**What this task involves:**
From the line with "Task: Open the" through the last line of the records below, both ends included, transcribe only those lines, exactly, and omit the pictures.

● ● ● ● ●

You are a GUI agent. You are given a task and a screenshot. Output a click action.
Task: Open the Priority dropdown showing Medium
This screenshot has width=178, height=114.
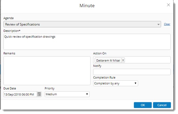[x=67, y=94]
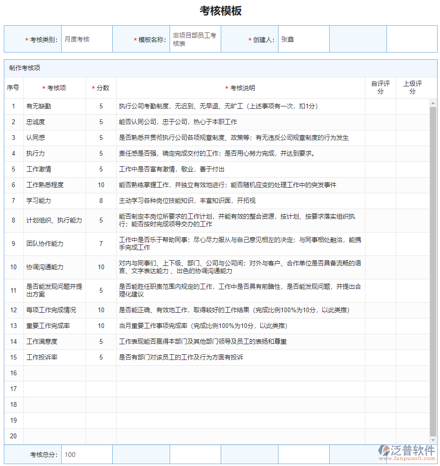Click the 制作考核项 section header bar

coord(29,68)
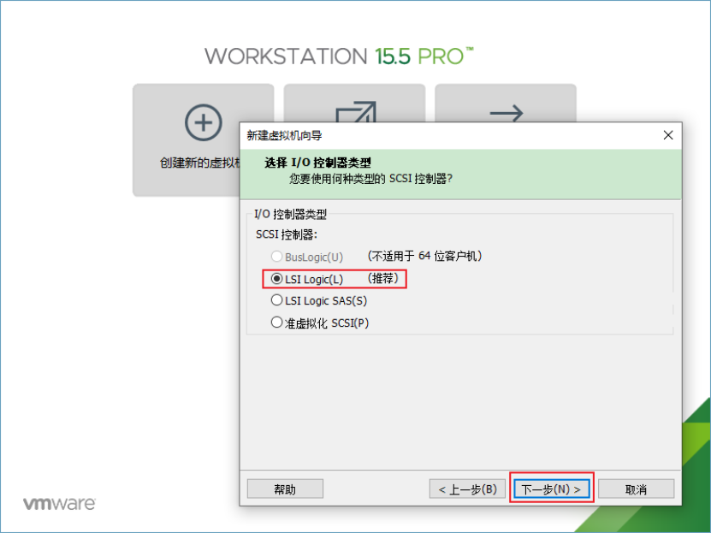Go back with 上一步(B) button
The image size is (711, 533).
coord(467,489)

● ● ● ● ●

**Solution to this task:**
Task: Open the Priority dropdown showing Medium
This screenshot has width=178, height=114.
[x=67, y=94]
Click the 制作考核项 section header bar

coord(29,68)
Go back with 上一步(B) button
The image size is (711, 533).
coord(467,489)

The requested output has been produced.